→ **Exercise brief**: In the records below, the line with "Instruction: Go to Home via house icon" opens the range and the line with "Screen dimensions: 502x730" closes it; print that range exactly and nothing else.

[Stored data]
_ _ _ _ _ _ _
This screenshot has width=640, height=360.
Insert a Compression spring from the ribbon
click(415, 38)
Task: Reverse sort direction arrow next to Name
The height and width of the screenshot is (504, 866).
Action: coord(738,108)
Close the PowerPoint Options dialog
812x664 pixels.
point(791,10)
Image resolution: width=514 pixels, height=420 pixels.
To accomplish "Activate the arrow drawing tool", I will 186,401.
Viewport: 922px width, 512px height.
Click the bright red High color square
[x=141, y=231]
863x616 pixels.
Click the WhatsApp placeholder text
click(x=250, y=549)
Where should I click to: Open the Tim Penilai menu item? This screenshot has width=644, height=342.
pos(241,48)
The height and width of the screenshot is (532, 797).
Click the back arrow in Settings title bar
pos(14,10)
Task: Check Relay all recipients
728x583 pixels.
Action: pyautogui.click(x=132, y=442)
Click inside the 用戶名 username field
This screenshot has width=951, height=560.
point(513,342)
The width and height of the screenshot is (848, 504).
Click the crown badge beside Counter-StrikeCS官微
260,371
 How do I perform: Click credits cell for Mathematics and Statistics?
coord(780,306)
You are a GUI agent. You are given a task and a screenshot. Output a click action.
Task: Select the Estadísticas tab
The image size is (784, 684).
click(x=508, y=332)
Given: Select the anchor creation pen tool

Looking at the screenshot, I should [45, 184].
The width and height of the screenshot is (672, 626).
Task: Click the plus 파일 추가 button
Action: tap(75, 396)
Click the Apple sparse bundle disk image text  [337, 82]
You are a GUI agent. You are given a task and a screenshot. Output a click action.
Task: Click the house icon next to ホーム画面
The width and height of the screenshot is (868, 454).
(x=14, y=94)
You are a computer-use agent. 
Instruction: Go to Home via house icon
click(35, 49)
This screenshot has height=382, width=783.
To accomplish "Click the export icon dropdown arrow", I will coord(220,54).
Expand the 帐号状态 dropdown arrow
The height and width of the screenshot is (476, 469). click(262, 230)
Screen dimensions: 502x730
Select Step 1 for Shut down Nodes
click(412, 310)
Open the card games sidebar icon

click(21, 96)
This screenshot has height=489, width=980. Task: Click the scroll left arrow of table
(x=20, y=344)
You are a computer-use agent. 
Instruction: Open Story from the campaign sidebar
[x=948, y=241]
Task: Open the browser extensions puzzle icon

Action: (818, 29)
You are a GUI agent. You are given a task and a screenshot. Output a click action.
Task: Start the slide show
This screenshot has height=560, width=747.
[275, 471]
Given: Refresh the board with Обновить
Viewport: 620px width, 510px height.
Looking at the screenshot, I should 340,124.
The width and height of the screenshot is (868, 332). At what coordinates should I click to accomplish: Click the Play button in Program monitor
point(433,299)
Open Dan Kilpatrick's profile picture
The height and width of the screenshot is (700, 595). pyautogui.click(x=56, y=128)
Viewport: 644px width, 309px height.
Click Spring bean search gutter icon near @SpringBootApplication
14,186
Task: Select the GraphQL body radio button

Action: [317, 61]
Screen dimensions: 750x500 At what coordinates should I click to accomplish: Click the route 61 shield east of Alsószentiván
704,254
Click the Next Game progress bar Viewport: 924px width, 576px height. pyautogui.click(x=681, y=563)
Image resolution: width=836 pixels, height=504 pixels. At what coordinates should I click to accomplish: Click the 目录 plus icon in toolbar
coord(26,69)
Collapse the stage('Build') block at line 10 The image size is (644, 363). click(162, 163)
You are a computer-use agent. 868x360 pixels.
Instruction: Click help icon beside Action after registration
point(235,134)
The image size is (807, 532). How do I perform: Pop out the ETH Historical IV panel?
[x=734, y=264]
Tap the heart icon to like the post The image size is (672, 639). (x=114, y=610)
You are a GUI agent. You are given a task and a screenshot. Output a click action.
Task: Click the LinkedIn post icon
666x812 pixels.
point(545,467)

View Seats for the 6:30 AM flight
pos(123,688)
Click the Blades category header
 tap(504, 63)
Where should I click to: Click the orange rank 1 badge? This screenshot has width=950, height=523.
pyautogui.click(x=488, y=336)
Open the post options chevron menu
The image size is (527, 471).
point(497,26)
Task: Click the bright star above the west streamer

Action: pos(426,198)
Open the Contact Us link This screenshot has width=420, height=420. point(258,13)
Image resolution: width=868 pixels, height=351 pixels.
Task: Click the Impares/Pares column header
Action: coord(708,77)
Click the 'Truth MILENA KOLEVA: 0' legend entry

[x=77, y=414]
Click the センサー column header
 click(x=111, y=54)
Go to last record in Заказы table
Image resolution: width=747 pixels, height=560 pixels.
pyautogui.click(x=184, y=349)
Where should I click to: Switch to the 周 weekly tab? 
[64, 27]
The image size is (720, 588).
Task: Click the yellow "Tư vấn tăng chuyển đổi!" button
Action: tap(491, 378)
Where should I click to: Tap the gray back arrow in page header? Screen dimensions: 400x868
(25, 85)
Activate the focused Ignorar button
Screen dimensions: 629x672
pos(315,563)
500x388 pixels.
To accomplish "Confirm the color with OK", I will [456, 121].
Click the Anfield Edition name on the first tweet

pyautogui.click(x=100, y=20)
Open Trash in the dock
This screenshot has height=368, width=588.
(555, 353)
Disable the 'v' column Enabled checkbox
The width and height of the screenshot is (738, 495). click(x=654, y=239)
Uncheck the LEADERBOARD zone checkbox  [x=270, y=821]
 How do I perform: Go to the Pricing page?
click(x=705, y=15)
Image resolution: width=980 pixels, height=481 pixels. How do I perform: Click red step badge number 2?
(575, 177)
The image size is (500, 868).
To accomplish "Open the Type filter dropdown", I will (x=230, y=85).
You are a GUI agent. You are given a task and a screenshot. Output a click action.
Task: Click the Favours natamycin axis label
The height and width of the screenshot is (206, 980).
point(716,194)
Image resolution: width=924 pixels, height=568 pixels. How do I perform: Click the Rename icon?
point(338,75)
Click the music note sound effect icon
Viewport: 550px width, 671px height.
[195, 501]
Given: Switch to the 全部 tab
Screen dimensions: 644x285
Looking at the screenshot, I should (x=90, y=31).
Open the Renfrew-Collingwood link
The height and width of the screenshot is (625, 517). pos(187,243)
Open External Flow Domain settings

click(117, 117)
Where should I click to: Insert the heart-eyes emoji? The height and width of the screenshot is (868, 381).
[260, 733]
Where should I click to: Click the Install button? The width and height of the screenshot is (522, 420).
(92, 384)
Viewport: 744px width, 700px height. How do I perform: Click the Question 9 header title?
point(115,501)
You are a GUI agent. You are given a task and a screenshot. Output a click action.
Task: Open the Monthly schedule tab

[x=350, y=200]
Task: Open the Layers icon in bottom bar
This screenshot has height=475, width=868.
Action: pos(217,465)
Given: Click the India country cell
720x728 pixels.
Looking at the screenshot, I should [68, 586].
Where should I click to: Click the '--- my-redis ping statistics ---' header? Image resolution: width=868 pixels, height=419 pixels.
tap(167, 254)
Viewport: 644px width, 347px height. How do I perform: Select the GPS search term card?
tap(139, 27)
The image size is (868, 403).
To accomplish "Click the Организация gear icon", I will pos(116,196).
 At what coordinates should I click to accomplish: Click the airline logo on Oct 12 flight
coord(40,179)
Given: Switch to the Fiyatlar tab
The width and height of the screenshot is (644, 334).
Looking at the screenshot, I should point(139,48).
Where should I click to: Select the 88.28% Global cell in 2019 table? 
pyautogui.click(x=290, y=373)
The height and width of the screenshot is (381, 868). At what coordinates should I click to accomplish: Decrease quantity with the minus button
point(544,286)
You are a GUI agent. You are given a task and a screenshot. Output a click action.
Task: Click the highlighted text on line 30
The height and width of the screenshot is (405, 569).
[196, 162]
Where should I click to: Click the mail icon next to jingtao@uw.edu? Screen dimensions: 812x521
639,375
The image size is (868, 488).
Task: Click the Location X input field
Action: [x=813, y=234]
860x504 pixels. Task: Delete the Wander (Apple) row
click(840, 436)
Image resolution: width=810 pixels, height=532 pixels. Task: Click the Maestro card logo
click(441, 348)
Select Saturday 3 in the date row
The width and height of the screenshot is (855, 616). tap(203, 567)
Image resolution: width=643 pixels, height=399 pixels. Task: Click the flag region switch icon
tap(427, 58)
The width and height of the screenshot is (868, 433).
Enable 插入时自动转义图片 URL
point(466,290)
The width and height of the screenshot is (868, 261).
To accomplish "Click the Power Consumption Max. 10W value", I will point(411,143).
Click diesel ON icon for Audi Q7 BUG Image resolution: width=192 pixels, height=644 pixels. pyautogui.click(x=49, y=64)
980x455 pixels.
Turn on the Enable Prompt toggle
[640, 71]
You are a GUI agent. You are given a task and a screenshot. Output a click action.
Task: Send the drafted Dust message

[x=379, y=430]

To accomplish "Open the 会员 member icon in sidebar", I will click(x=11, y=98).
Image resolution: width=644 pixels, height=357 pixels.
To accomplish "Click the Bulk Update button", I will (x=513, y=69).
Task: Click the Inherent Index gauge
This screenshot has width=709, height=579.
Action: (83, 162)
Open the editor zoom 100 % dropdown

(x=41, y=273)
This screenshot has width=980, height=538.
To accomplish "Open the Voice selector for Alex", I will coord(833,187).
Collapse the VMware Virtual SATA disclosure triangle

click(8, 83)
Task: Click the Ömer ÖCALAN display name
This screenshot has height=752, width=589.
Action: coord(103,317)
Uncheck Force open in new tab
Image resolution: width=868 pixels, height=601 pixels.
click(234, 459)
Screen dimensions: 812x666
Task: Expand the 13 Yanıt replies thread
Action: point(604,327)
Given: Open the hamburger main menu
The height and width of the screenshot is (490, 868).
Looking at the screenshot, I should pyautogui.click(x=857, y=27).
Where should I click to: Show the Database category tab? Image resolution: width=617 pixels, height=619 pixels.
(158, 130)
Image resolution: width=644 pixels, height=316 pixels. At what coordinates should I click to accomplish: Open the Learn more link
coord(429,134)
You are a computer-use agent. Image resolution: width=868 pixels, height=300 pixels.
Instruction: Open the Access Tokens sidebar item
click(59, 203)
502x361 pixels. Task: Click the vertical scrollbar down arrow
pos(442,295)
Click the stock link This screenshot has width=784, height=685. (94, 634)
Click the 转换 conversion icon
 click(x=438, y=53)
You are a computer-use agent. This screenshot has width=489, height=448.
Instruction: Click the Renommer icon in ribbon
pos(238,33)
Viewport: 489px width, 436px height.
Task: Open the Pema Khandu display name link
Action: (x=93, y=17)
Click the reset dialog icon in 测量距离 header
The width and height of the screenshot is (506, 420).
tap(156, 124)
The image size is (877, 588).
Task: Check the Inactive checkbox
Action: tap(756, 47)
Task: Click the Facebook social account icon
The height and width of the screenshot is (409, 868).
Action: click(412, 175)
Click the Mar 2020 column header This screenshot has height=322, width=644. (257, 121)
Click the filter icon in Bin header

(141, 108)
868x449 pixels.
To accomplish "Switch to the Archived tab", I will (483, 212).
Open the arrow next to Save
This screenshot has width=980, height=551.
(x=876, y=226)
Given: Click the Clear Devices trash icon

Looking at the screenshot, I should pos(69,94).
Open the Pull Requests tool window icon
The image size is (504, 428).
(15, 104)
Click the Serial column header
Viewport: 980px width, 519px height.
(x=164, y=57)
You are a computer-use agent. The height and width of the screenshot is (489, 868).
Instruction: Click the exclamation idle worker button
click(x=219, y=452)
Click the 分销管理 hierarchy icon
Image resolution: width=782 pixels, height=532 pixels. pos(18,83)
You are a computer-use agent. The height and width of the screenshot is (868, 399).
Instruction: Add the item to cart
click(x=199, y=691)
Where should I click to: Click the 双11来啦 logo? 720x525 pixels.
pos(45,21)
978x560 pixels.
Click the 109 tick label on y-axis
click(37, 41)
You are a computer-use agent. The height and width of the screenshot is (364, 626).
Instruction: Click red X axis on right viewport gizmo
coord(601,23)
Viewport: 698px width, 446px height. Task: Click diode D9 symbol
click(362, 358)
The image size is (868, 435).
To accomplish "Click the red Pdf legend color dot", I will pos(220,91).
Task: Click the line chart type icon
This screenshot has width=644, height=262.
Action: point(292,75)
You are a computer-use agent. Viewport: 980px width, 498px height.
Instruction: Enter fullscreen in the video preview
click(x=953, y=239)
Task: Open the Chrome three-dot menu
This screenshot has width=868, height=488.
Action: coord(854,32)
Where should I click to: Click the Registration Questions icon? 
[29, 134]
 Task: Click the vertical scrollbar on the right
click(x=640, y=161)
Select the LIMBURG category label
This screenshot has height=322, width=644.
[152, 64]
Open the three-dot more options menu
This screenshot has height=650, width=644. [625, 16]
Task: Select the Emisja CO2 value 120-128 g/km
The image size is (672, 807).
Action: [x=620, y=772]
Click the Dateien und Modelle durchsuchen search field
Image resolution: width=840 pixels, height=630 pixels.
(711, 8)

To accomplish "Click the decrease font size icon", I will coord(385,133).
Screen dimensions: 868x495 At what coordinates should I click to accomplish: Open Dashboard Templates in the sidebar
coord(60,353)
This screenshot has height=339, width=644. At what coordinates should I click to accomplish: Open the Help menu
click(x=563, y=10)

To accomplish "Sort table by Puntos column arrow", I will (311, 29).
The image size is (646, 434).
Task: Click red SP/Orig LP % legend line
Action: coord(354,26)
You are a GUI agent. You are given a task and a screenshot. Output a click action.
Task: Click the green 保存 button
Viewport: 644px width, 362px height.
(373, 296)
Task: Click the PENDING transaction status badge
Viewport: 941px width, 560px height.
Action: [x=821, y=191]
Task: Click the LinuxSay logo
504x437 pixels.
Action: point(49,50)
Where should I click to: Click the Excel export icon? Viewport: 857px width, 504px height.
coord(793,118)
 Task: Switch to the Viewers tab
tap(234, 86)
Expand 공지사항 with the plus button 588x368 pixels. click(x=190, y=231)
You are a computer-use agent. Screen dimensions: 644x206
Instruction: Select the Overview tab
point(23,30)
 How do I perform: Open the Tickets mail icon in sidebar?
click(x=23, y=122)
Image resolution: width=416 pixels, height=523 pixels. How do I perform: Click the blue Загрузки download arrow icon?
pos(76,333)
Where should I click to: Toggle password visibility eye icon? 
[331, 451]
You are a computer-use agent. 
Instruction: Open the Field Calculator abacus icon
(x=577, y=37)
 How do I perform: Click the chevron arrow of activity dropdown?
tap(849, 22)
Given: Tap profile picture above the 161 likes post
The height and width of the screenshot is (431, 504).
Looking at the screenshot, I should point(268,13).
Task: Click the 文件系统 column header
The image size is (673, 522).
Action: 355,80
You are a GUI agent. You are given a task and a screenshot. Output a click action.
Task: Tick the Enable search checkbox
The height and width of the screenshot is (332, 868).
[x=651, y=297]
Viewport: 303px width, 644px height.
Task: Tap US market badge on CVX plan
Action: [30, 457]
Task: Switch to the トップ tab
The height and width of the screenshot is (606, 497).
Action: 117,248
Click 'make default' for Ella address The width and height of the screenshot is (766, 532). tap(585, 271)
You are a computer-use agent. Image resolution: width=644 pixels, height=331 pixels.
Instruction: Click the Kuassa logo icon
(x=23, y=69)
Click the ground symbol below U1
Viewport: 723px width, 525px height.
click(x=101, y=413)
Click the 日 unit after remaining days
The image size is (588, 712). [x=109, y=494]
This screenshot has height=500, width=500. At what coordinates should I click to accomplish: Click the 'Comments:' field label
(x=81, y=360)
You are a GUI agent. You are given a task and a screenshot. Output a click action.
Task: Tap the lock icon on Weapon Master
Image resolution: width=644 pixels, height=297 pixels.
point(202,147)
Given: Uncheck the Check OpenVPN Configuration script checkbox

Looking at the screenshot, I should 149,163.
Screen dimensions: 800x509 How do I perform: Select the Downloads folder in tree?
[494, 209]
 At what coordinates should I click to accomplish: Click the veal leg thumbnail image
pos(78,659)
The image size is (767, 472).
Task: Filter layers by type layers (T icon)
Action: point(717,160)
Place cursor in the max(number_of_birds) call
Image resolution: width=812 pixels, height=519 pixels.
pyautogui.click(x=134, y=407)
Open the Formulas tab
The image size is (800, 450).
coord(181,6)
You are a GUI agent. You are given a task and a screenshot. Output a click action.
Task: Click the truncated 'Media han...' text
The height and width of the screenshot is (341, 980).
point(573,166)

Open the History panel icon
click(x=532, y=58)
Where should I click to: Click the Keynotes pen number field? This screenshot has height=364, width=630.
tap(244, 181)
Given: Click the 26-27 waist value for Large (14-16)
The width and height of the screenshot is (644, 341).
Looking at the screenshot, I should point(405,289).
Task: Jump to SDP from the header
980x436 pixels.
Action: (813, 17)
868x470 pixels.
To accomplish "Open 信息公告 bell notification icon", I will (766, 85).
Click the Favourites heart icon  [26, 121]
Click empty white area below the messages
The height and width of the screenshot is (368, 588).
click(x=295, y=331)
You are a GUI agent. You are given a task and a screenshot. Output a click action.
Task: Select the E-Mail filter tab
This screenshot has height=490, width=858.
_ _ _ _ _ _ _
→ **The answer**:
Instruction: Go to Home via house icon
click(35, 49)
This screenshot has height=382, width=783.
To accomplish "Click the export icon dropdown arrow", I will coord(220,54).
Expand the 帐号状态 dropdown arrow
The height and width of the screenshot is (476, 469). click(262, 230)
Screen dimensions: 502x730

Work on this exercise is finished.